Controlled Company Disqualification Event Sample Clauses


Controlled Company Disqualification Event. If, immediately prior to a Controlled Company Disqualification, the membership of the Board at such time would not comply with the listing requirements of the NASDAQ Global Market, (A) each of the JPMP Investor and the CPPIB Investor shall choose one (1) of their respective designees to be removed from the Board following a Controlled Company Disqualification, after giving effect to applicable transition periods, if any, (unless such removal would cause the CPPIB Investor to have no remaining designees, in which case the sole remaining CPPIB Designee shall not be removed unless the CPPIB Investor, together with its Permitted Transferees (as contemplated by clause (ii) of the definition of Permitted Transfer), holds fewer than 5% of the shares of Common Stock outstanding) and (B) the directors remaining in office shall elect Independent Directors to fill each of the vacancies created by such resignations following a Controlled Company Disqualification (after giving effect to applicable transition periods, if any).

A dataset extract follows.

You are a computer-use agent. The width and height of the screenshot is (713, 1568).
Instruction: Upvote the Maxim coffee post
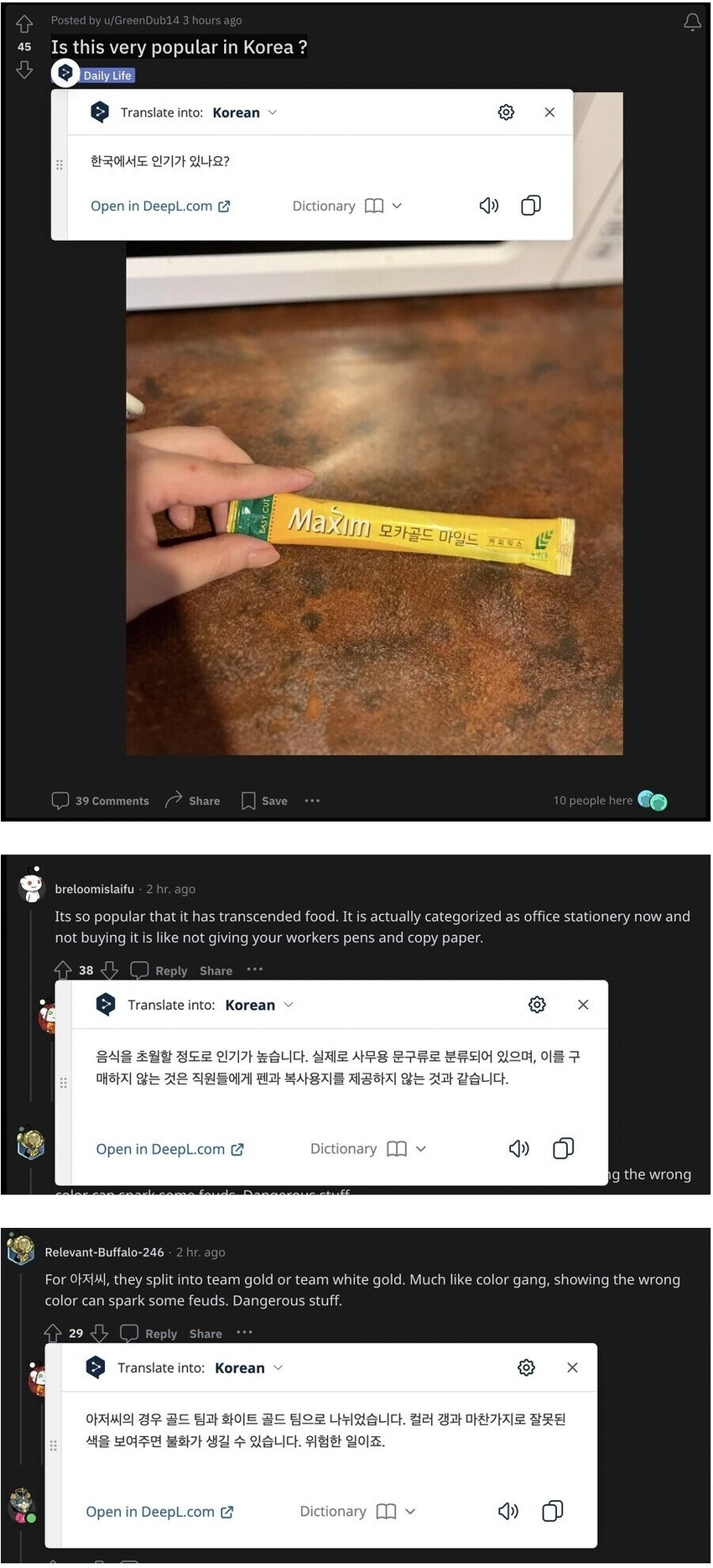24,24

If, after giving effect to the foregoing, the membership of the Board would still not comply with the requirements of the NASDAQ Global Market (after giving effect to applicable transition periods, if any), each Investor, severally and not jointly, in its capacity as a stockholder of the Company, agrees to vote or otherwise give such Investor’s consent in respect of all Common Stock (whether now or hereafter acquired) held of record or beneficially owned by such Investor and to take all such Necessary Action, and the Company shall take all Necessary Action to cause the Company to comply with the NASDAQ Global Market listing requirements with respect to the composition of the Board (after giving effect to applicable transition periods, if any) by either (x) causing additional JPMP Designees to be removed or (y) increasing the size of the Board, or both; provided, that so long as the JPMP Investor, together with its Permitted Transferees (as contemplated by clause (ii) of the definition of Permitted Transfer), holds at least 5% of shares of Common Stock outstanding and there shall exist three (3) or fewer JPMP Designees on the Board, no additional JPMP Designees shall be removed pursuant to this Section 1(b) without the consent of the JPMP Investor.